───── Given records ─────
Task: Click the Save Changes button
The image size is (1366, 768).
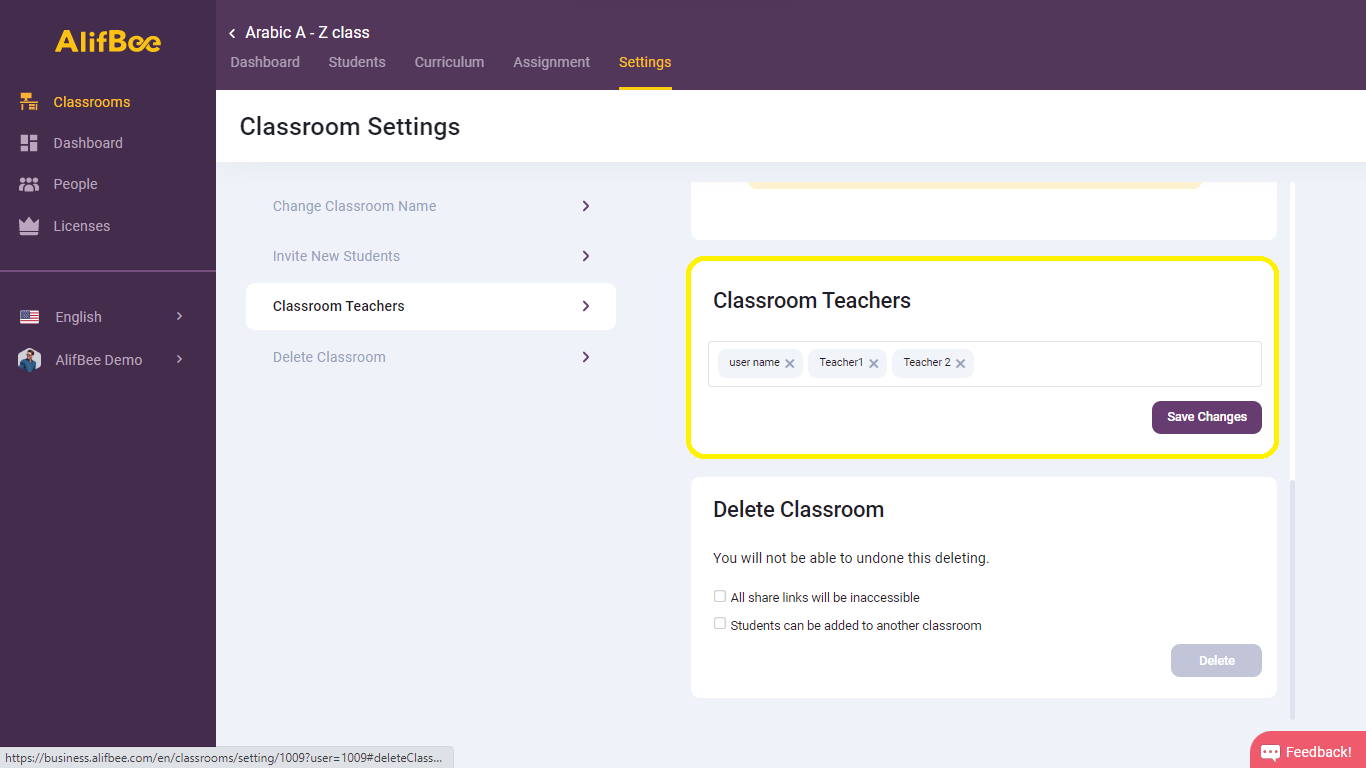Action: pyautogui.click(x=1206, y=417)
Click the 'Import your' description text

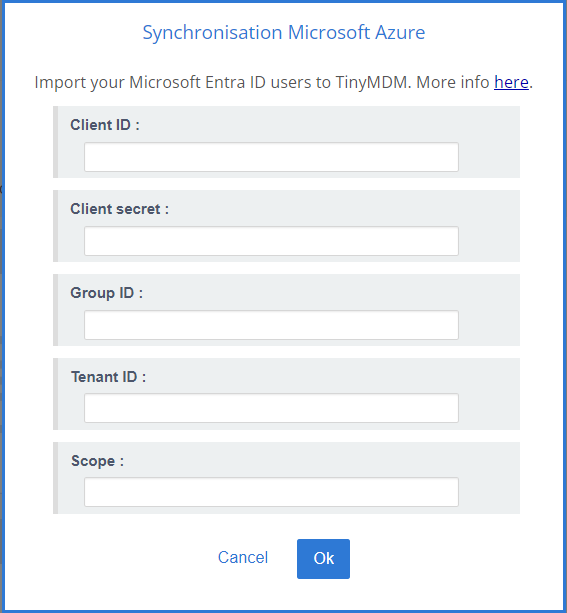(x=80, y=82)

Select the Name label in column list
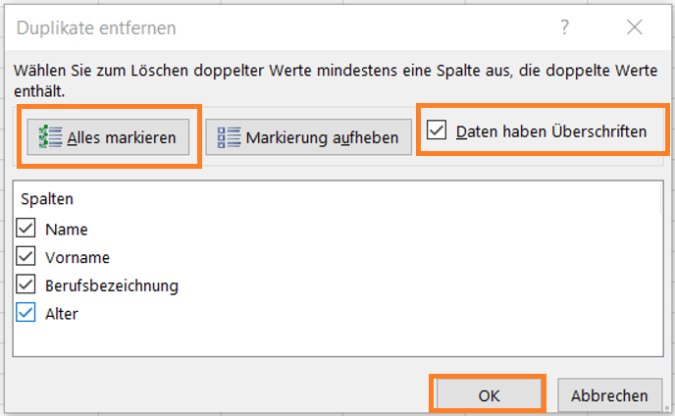pos(66,230)
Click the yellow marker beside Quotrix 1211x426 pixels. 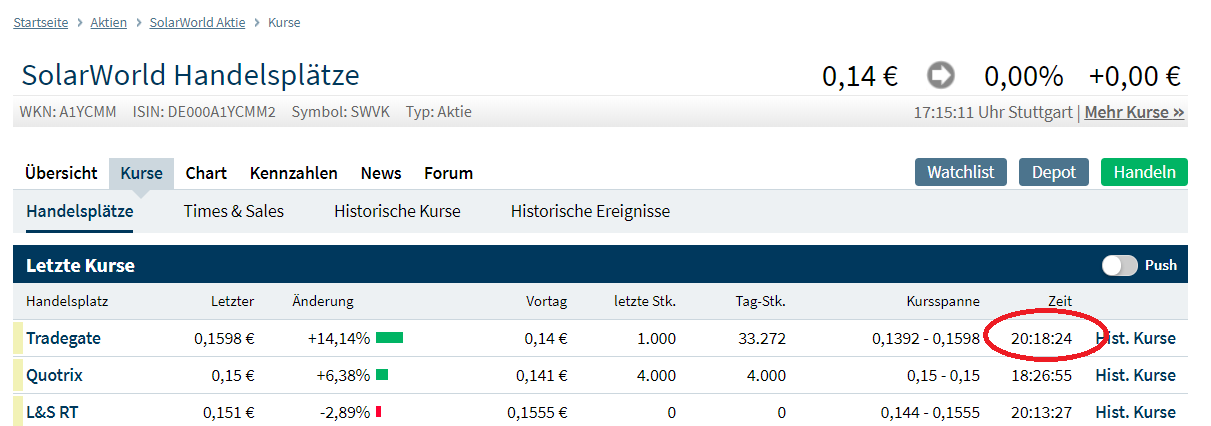17,375
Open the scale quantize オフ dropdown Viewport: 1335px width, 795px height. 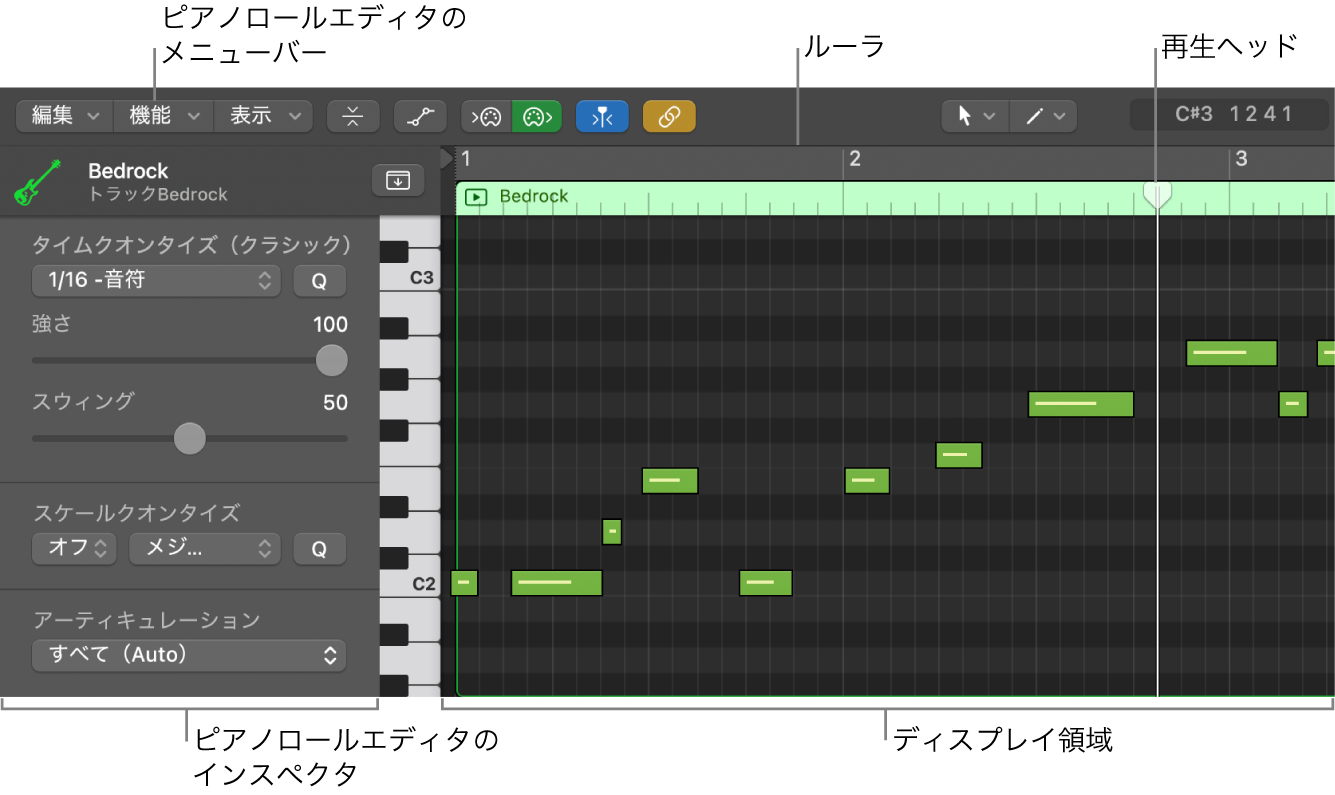[73, 548]
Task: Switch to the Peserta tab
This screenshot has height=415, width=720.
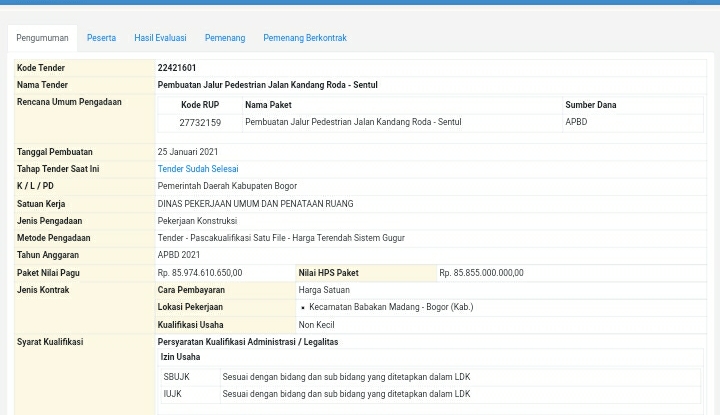Action: [x=101, y=38]
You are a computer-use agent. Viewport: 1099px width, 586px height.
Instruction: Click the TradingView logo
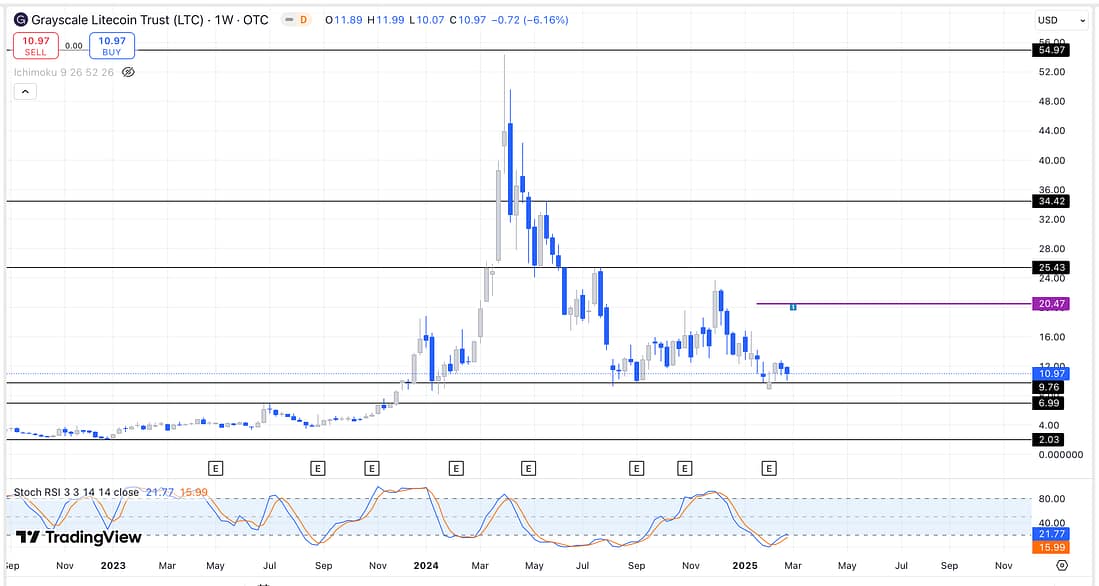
─────
From the data above, work out how many lines hold "Task". Answer with the number alone.

Answer section =>
2